* **Dataset records**
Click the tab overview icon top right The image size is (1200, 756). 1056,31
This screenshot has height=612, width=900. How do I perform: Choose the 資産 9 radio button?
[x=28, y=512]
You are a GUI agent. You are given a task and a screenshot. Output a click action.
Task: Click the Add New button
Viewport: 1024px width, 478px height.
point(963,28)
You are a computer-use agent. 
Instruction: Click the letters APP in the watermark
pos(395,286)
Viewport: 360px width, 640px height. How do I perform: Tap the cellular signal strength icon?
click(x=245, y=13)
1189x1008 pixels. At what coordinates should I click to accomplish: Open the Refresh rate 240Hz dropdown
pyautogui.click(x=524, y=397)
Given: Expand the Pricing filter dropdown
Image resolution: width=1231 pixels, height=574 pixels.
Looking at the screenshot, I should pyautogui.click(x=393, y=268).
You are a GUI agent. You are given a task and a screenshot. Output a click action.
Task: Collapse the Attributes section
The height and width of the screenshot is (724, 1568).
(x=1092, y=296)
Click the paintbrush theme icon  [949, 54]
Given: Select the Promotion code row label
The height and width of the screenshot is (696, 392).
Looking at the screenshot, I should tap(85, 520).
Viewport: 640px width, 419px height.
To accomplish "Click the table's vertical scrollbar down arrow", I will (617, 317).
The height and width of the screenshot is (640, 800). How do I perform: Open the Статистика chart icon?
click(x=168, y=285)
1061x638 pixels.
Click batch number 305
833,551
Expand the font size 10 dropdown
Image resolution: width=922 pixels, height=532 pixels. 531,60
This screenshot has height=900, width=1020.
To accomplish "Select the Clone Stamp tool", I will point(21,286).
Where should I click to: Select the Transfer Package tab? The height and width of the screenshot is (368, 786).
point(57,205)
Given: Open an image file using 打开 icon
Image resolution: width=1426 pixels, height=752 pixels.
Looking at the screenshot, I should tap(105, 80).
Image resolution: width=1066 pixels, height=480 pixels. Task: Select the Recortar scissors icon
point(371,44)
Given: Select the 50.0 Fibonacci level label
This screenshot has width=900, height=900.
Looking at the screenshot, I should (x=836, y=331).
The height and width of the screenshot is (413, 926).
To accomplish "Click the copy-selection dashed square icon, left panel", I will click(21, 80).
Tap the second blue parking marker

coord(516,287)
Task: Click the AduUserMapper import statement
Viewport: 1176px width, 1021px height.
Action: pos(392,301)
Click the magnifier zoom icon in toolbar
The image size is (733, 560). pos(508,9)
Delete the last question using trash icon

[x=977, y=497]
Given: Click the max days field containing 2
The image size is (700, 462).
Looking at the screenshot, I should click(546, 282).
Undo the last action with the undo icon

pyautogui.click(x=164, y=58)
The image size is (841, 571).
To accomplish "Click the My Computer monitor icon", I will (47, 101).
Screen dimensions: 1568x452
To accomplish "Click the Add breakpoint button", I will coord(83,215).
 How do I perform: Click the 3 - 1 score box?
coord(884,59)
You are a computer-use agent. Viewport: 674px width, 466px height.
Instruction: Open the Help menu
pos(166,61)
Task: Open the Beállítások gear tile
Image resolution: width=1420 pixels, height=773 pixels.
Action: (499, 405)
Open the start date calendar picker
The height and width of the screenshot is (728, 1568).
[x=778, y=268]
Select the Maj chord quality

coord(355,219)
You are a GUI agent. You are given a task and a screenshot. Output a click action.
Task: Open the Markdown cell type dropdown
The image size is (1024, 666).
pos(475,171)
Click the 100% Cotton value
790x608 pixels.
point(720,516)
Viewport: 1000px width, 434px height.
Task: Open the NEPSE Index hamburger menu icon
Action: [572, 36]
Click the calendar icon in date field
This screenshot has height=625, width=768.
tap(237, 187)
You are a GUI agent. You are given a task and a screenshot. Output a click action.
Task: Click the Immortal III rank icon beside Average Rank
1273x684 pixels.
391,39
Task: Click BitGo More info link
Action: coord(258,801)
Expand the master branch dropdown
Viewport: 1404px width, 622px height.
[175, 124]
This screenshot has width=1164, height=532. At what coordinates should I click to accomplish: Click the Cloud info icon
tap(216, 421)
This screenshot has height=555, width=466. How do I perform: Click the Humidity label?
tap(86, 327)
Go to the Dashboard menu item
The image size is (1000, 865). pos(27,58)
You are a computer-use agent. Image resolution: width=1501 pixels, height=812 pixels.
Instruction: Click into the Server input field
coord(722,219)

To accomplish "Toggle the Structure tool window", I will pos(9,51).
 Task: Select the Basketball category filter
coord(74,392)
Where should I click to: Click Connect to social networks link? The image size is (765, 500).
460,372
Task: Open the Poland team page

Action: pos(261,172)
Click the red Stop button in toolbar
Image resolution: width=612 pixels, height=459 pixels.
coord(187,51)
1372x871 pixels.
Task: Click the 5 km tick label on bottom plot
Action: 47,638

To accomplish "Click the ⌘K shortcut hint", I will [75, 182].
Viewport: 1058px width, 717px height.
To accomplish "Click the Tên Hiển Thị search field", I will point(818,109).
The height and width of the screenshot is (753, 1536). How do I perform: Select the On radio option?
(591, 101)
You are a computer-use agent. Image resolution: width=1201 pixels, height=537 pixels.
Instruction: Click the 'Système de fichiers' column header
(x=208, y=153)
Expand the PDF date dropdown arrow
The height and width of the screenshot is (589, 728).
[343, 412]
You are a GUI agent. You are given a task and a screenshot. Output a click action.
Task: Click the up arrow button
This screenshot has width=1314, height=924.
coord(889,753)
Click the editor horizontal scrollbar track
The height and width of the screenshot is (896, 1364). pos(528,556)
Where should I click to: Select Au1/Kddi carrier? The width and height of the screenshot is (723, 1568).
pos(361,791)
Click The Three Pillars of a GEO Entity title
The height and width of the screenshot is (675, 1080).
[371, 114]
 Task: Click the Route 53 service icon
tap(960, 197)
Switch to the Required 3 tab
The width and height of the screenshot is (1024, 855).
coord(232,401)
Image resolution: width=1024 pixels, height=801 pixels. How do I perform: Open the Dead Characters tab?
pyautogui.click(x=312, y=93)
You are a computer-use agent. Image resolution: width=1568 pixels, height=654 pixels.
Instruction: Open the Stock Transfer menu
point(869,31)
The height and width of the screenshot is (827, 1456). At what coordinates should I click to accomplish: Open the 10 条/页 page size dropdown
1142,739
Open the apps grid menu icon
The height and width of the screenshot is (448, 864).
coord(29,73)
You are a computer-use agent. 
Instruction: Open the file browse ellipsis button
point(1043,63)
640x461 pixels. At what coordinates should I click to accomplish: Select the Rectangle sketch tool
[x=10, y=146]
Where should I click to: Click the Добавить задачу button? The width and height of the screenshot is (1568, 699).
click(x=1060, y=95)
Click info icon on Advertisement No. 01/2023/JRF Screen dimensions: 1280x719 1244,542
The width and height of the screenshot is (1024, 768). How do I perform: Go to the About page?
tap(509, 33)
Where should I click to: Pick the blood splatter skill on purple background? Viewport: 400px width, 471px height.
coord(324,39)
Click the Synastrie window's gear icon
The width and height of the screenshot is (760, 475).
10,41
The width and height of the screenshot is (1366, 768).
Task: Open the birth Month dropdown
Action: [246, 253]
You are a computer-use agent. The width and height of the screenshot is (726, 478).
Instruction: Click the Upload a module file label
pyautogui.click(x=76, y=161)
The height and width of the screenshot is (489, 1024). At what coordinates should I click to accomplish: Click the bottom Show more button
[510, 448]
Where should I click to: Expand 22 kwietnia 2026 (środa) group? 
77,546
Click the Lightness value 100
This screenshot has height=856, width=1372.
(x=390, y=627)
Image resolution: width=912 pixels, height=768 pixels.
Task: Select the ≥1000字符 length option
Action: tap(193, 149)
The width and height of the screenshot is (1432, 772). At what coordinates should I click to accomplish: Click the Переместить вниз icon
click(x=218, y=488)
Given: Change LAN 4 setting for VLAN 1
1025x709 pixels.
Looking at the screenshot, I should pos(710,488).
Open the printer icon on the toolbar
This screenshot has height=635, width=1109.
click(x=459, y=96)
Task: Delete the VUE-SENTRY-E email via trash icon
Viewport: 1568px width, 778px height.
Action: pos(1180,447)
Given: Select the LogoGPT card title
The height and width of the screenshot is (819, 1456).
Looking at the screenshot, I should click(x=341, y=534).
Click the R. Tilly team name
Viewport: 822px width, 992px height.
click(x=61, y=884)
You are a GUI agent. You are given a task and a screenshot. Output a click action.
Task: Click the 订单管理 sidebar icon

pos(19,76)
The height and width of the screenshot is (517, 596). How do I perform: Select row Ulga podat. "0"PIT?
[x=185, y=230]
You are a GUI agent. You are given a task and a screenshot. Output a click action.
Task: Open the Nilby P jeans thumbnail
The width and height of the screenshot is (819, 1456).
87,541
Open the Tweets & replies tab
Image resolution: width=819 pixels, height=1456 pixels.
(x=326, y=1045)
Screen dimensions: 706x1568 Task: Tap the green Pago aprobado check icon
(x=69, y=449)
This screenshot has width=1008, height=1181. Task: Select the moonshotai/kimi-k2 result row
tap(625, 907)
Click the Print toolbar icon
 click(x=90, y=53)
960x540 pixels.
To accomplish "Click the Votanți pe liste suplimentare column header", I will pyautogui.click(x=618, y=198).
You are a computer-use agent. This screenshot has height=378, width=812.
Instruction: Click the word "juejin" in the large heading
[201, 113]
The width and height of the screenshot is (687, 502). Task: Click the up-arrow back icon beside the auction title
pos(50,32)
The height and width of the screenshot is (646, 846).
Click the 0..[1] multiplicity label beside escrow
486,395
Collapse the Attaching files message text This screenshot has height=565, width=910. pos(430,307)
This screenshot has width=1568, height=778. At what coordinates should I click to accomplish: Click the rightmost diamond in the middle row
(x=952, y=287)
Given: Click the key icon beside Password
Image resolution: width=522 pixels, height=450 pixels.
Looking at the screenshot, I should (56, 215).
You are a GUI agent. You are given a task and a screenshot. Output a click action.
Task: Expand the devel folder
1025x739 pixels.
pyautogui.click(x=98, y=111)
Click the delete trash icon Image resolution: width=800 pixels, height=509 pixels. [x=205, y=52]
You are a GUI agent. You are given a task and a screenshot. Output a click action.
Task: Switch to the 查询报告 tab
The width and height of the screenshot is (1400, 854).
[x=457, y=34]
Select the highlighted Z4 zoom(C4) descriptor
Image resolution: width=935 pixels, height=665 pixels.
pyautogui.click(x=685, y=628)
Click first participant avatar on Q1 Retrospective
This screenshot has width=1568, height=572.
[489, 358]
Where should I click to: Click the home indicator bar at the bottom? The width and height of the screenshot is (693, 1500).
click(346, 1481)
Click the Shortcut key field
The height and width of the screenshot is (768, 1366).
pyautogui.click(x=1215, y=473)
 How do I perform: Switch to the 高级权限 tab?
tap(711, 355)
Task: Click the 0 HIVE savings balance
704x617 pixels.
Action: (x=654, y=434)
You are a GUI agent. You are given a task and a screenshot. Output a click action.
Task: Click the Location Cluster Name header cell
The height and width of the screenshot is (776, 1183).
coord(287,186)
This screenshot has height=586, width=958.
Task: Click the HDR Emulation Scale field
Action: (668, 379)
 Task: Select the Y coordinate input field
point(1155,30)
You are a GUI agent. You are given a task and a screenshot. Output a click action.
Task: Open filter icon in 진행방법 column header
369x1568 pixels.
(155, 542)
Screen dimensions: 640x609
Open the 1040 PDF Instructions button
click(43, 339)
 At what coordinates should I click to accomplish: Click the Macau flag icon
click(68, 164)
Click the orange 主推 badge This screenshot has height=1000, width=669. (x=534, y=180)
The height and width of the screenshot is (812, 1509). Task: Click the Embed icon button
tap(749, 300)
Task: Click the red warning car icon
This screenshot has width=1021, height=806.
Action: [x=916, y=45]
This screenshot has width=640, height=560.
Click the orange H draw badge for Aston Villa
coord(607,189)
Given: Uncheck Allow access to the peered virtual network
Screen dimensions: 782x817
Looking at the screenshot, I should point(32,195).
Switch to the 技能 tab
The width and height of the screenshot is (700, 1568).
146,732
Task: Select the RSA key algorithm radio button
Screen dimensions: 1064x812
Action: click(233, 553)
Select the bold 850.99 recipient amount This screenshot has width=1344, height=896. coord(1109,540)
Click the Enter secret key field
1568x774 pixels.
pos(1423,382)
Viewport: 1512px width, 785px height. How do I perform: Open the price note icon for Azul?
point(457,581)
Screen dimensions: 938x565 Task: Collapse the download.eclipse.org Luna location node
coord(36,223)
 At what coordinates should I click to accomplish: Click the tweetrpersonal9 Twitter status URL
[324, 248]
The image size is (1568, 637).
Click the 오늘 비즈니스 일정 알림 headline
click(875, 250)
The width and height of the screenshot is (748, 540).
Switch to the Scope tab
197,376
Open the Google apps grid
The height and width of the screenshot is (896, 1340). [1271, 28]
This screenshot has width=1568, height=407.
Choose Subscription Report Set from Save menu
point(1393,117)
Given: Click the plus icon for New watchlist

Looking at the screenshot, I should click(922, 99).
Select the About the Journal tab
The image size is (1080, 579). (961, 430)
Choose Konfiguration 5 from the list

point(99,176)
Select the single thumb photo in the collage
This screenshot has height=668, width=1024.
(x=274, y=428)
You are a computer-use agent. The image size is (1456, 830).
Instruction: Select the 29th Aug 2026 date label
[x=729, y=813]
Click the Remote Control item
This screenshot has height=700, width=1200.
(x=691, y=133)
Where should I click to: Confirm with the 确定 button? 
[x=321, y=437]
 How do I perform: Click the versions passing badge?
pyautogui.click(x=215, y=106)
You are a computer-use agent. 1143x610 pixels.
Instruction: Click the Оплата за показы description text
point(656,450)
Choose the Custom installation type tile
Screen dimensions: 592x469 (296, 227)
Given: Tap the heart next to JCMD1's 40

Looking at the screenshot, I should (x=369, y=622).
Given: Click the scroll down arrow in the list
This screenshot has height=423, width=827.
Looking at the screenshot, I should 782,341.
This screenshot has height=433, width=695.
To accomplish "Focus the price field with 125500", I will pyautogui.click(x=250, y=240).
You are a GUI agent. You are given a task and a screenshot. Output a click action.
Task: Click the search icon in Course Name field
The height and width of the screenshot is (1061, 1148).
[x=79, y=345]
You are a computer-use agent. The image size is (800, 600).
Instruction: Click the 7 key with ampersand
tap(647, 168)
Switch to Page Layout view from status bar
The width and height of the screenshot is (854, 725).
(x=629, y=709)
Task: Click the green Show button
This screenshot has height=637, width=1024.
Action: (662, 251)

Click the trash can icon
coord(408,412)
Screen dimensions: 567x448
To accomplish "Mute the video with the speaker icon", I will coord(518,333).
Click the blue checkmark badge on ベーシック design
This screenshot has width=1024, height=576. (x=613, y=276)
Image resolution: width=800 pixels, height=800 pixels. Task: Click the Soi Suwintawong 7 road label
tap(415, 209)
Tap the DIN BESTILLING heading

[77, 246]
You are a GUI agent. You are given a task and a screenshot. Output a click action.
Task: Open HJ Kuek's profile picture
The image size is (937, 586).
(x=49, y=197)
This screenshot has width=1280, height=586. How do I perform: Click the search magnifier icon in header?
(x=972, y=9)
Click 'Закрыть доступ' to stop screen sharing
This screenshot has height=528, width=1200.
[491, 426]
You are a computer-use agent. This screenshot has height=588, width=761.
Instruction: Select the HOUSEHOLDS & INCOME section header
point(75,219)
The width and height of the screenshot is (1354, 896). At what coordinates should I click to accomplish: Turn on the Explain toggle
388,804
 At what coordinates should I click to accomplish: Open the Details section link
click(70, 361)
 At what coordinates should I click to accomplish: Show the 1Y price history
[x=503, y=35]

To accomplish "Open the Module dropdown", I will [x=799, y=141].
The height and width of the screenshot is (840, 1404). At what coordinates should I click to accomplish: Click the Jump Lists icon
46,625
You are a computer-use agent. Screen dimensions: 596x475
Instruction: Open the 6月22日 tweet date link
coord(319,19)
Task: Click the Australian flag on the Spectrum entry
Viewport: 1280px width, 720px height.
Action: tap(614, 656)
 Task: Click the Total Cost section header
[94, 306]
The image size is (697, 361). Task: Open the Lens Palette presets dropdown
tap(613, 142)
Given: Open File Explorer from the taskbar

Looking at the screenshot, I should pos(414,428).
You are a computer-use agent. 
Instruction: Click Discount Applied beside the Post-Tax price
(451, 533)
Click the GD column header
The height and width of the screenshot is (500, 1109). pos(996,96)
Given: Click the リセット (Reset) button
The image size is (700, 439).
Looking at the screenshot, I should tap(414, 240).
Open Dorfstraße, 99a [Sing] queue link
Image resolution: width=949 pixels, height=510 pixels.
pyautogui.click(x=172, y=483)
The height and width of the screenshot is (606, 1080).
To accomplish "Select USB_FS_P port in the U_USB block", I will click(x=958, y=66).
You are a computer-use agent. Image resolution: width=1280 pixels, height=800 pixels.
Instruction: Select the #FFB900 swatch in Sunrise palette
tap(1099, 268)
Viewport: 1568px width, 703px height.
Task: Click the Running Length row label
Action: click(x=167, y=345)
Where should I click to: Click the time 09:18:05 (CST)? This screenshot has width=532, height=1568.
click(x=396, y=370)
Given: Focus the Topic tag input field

* **What you need to do**
Using the records above, determine how many lines hold the word "value", and answer with that figure only.

* **Output for this task**
2